Instruction: Copy the items starting at the line containing "You are a computer-use" and ending after the line containing "(x=31, y=345)", replacing "Hyundai" with "Kia" and leaving everything else as it is. Omit the pictures from your copy.

Exercise material:
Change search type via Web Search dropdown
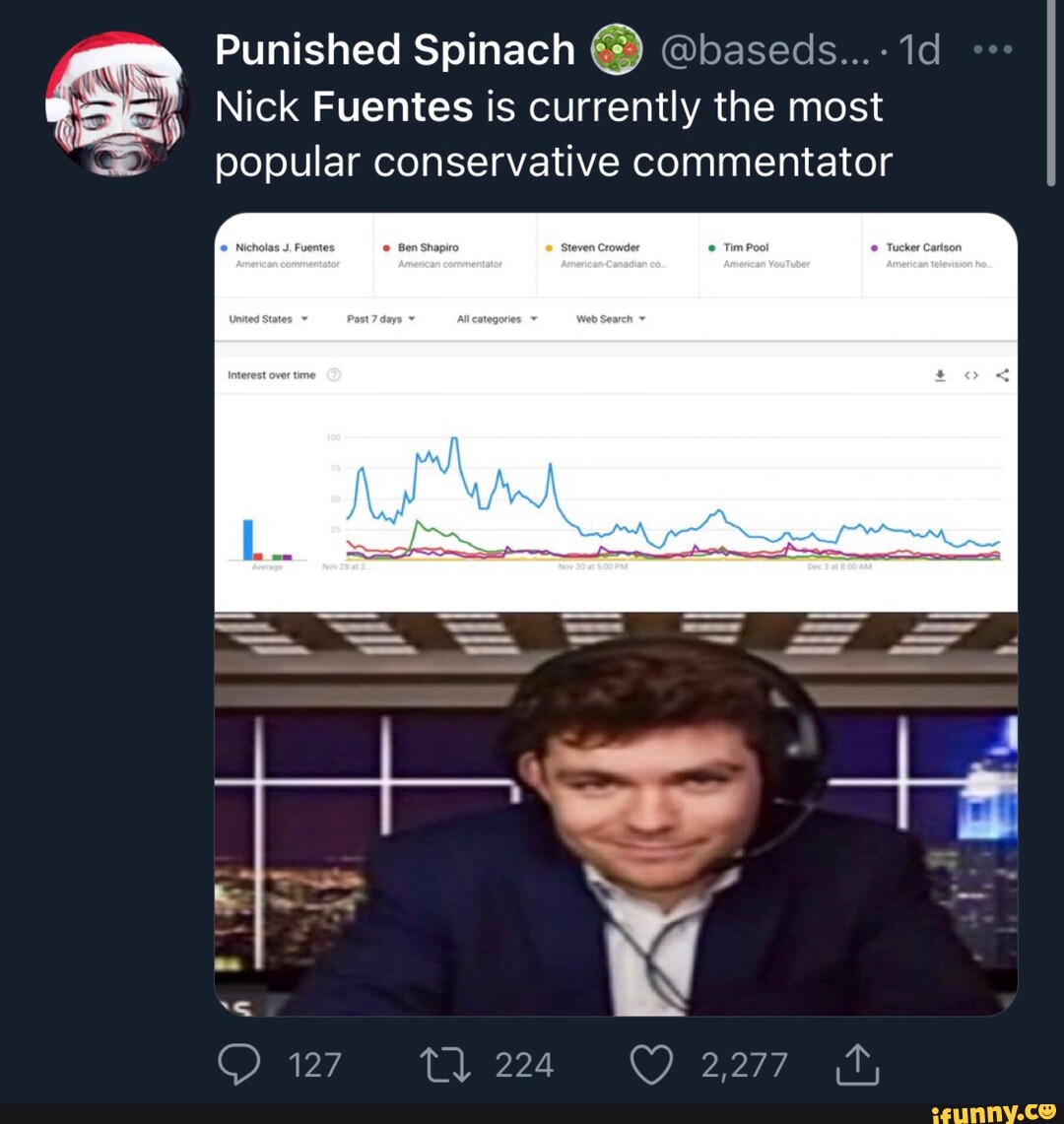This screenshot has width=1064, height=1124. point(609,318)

--

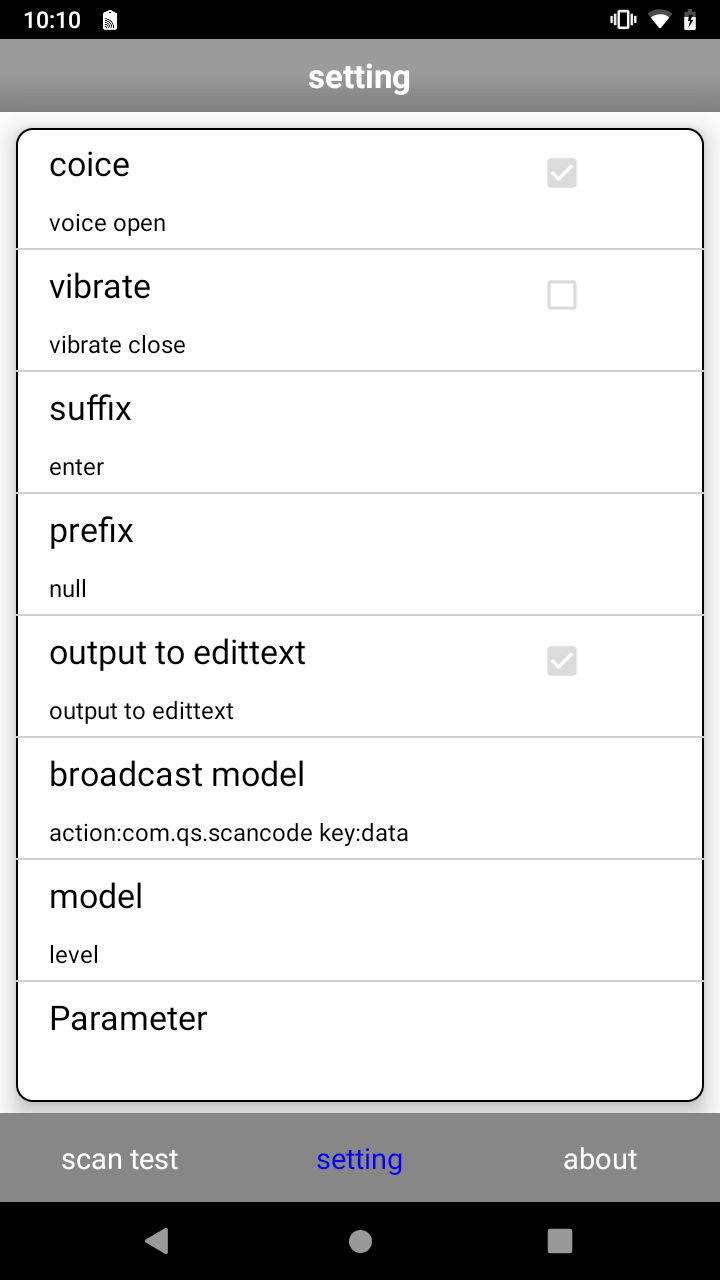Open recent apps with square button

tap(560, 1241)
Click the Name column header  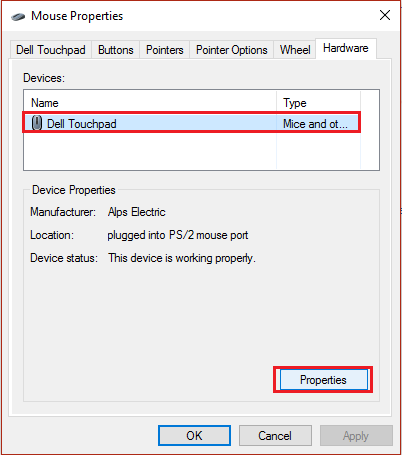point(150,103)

==

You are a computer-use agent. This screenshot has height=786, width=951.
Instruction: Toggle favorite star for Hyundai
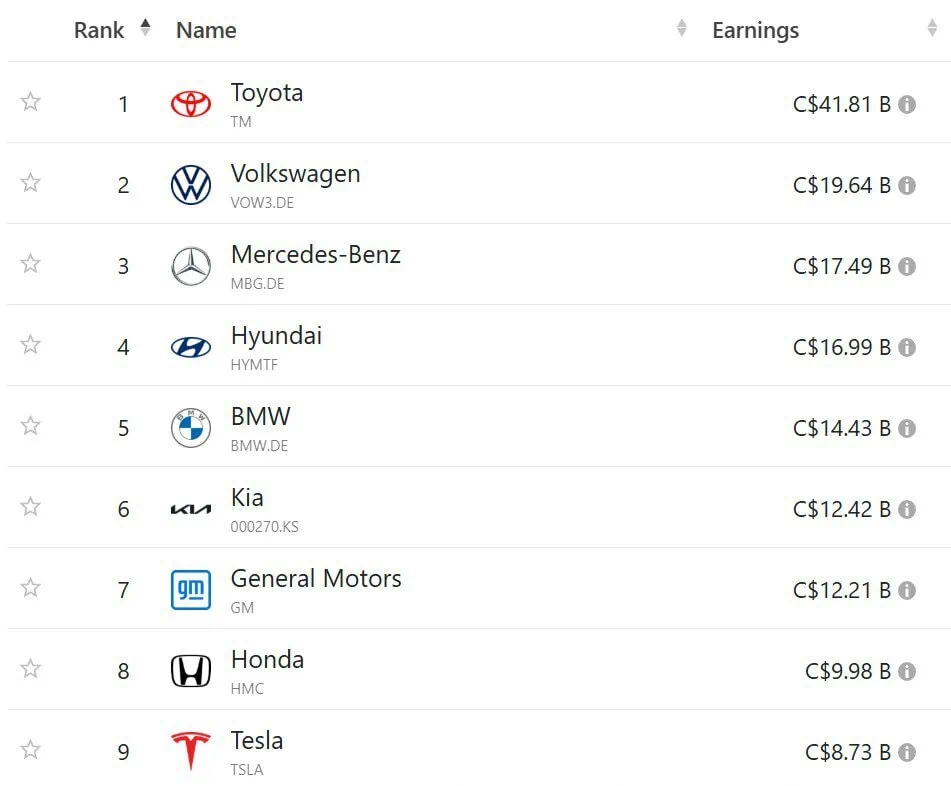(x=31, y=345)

Reply:
You are a computer-use agent. This screenshot has height=786, width=951.
Instruction: Toggle favorite star for Kia
(x=31, y=345)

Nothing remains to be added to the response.